(Prompt): Pictures stay out; everything else in the records is to be copied exactly.

· · · · ·

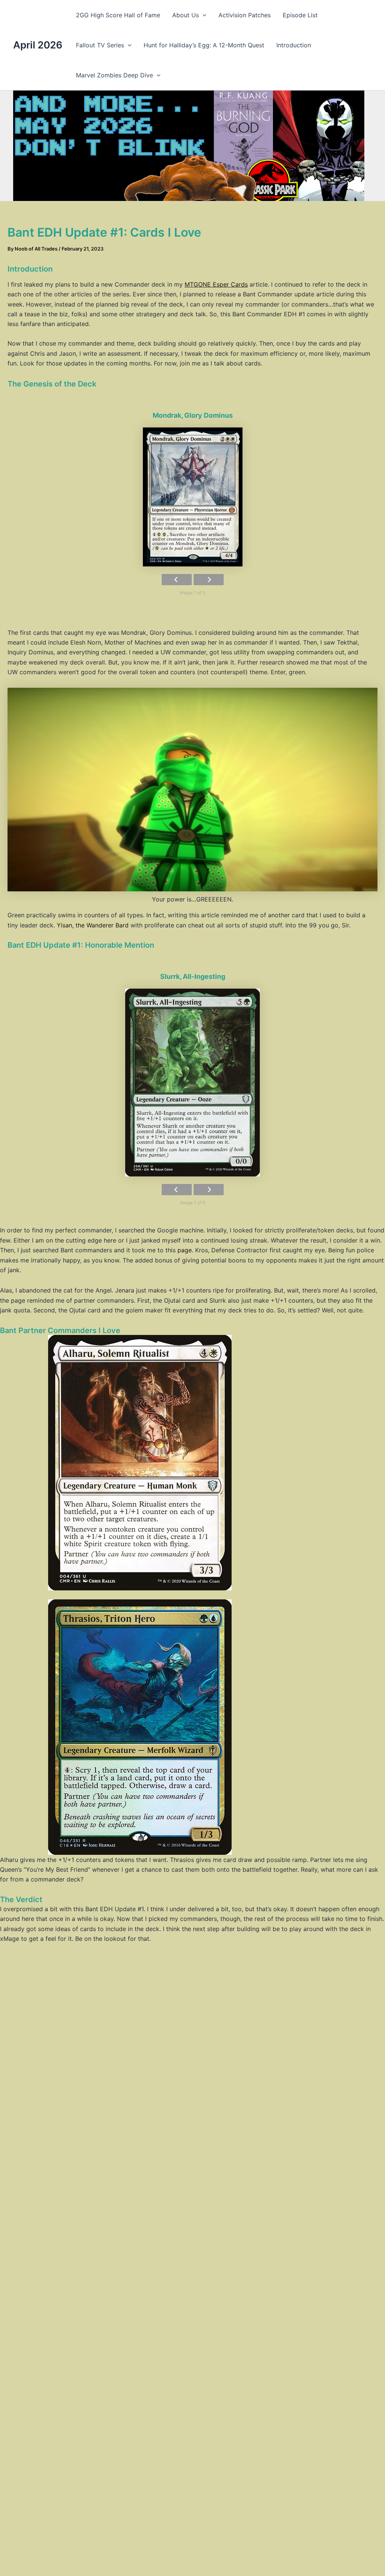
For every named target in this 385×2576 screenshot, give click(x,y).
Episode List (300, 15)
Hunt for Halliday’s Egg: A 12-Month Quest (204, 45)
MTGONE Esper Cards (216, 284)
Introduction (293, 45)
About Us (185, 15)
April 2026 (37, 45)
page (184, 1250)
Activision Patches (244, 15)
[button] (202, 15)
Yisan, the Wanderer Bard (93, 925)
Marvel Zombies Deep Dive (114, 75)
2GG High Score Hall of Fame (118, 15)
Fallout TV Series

· · · · ·

(Response to the task):
For every named target in this 385×2576 screenshot, give click(x,y).
Episode List (300, 15)
Hunt for Halliday’s Egg: A 12-Month Quest (204, 45)
MTGONE Esper Cards (216, 284)
Introduction (293, 45)
About Us (185, 15)
April 2026 (37, 45)
page (184, 1250)
Activision Patches (244, 15)
[button] (202, 15)
Yisan, the Wanderer Bard (93, 925)
Marvel Zombies Deep Dive (114, 75)
2GG High Score Hall of Fame (118, 15)
Fallout TV Series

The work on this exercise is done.